[Entries taken from a collection]
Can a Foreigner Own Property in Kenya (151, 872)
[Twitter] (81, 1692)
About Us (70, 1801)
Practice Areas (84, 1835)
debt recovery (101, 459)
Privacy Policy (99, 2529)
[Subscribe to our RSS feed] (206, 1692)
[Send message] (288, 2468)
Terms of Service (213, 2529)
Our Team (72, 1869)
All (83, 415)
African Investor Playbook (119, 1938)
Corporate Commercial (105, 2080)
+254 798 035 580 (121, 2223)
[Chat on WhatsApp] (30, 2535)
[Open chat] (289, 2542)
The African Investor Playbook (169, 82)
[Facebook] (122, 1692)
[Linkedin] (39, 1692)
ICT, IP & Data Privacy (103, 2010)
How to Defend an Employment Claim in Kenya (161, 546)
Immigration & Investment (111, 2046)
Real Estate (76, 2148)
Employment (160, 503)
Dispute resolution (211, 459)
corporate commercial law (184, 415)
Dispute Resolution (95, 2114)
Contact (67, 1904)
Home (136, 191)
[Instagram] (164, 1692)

- REQUIRED ACTION: With no line skipped, repeat the records exactly.

- RESPONSE BELOW:
Can a Foreigner Own Property in Kenya (151, 872)
[Twitter] (81, 1692)
About Us (70, 1801)
Practice Areas (84, 1835)
debt recovery (101, 459)
Privacy Policy (99, 2529)
[Subscribe to our RSS feed] (206, 1692)
[Send message] (288, 2468)
Terms of Service (213, 2529)
Our Team (72, 1869)
All (83, 415)
African Investor Playbook (119, 1938)
Corporate Commercial (105, 2080)
+254 798 035 580 (121, 2223)
[Chat on WhatsApp] (30, 2535)
[Open chat] (289, 2542)
The African Investor Playbook (169, 82)
[Facebook] (122, 1692)
[Linkedin] (39, 1692)
ICT, IP & Data Privacy (103, 2010)
How to Defend an Employment Claim in Kenya (161, 546)
Immigration & Investment (111, 2046)
Real Estate (76, 2148)
Employment (160, 503)
Dispute resolution (211, 459)
corporate commercial law (184, 415)
Dispute Resolution (95, 2114)
Contact (67, 1904)
Home (136, 191)
[Instagram] (164, 1692)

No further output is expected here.